Since you are somewhat new to PHP, here's a nice example of a simple server side honeypot.

What you'll do is setup a hidden text field in your form and check if it's not empty to catch the spam.

Form HTML

<label for="honeypot" class="bot">Leave blank if you are human</label>
<input type="text" id="honeypot" name="honeypot" class="bot" />

CSS

.bot { display:none }

PHP (simplified)

 if ( $_POST() ) {
    $name = strip_tags(urldecode(trim($_POST['name'])));
    // OR
    $name = test_input($_POST['name']; 
    $honeypot = $_POST('honeypot');
    // Only checks IF something is in it.
    if ($honeypot){
      $msg = "You are a bot";
    } else {
      $msg = "Success";
      // Additional processing
      if ($name){
          mail(...)
      }
    }
    echo $msg;
 }

After a brief search I also found this function that you could use.

### WRITTEN PROBLEM A
In the honeypot passage, what message does the PHP code set when the honeypot field contains something?
### WRITTEN PROBLEM B
Rewrite the paragraph of the honeypot passage that begins "What you'll do" as a short list of steps.

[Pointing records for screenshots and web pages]

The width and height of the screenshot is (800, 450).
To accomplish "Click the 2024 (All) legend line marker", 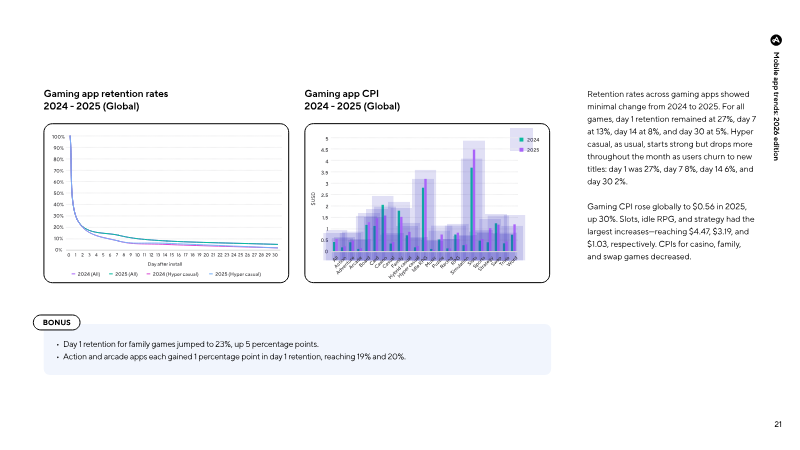I will [74, 273].
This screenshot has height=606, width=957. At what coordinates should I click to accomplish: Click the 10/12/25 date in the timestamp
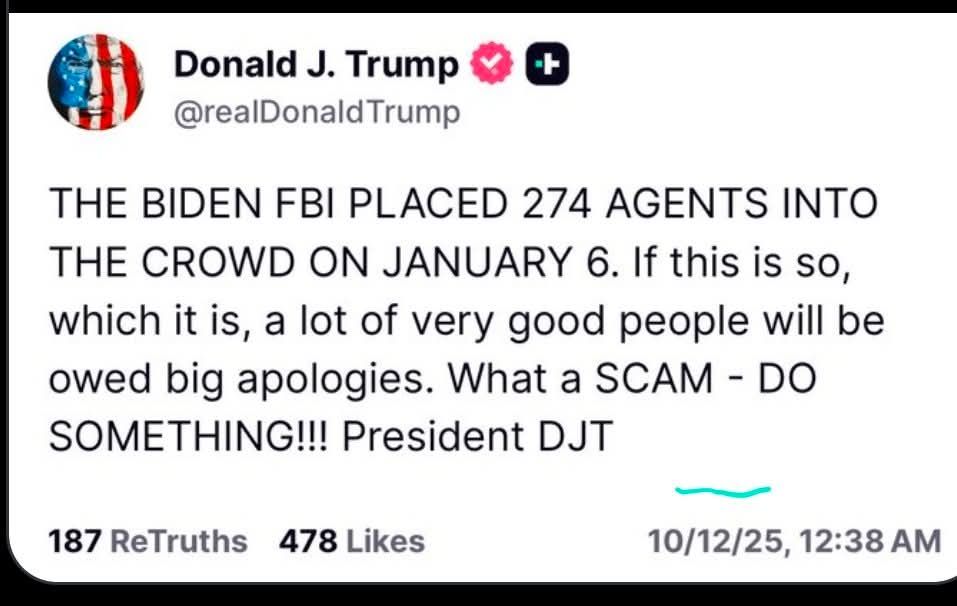[x=715, y=541]
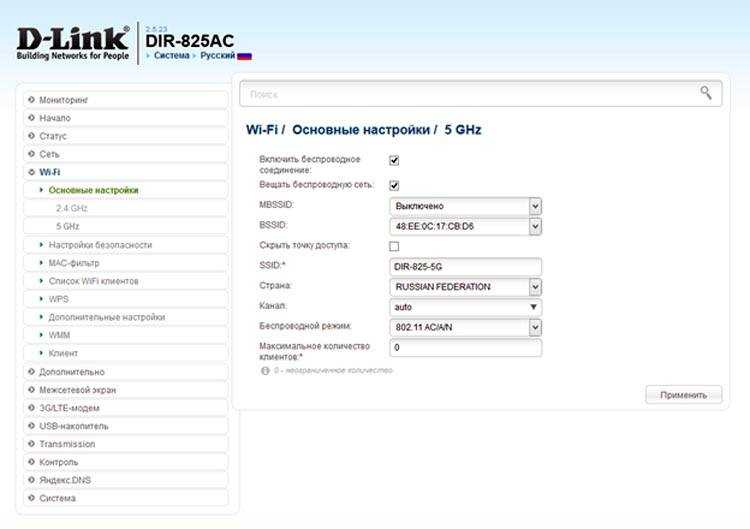Image resolution: width=750 pixels, height=529 pixels.
Task: Click the gear icon beside USB-накопитель
Action: (x=32, y=426)
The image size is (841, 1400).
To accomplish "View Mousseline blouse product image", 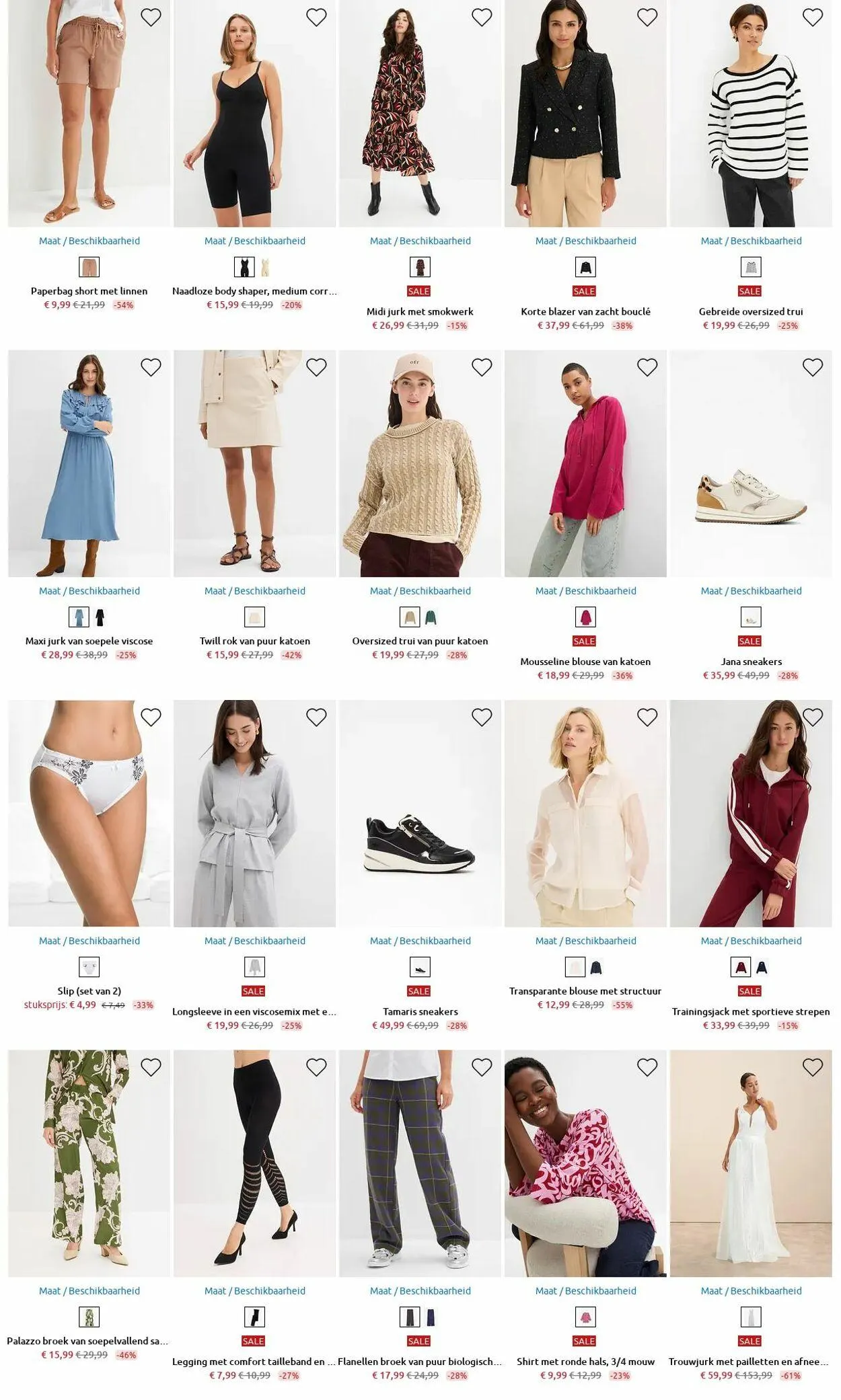I will (x=585, y=463).
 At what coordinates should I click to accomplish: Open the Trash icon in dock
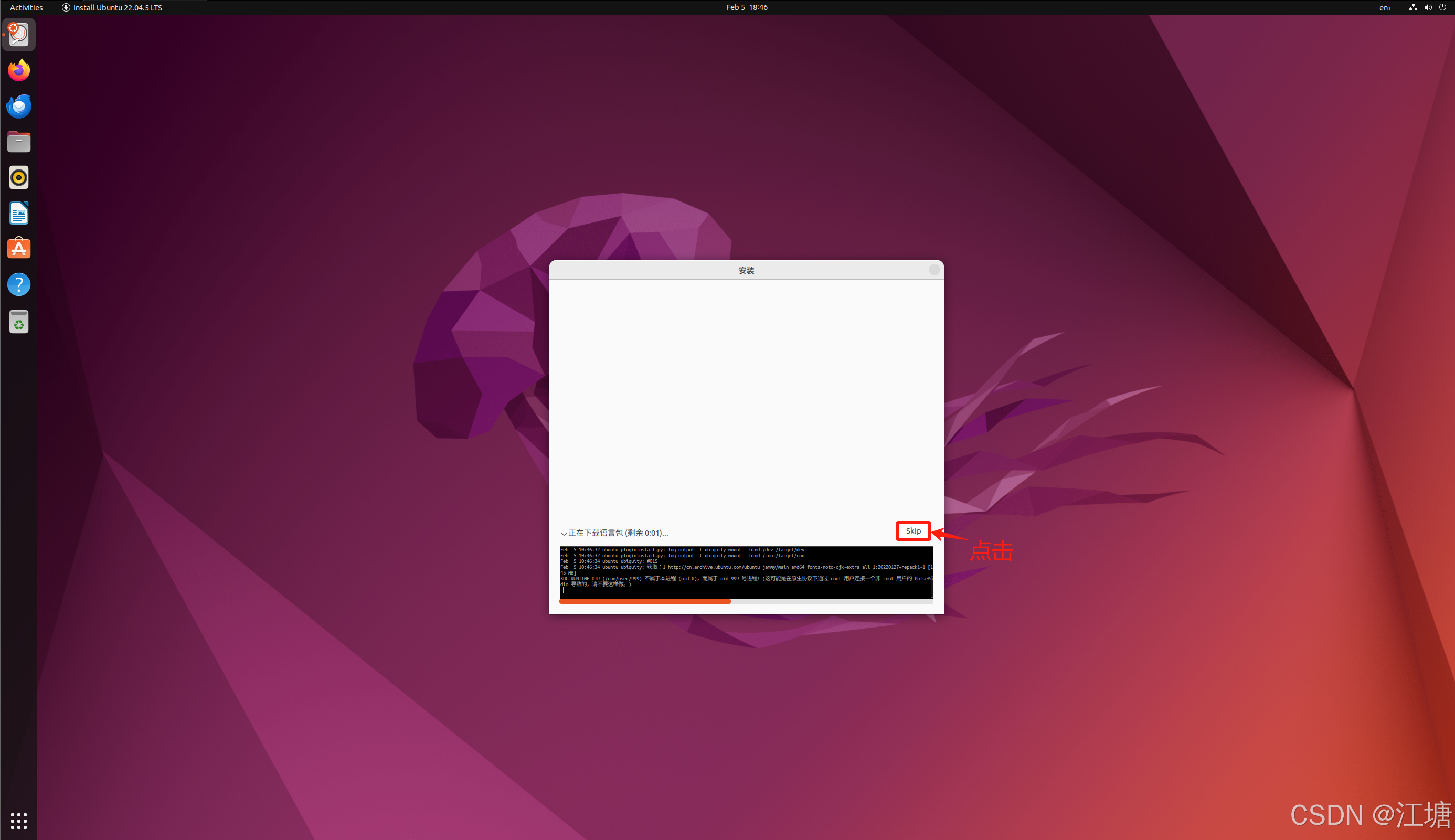tap(18, 323)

### RIGHT ANSWER A
"You are a bot"

### RIGHT ANSWER B
- Set up a hidden text field in the form.
- Check whether that field is empty.
- Treat a non-empty field as spam.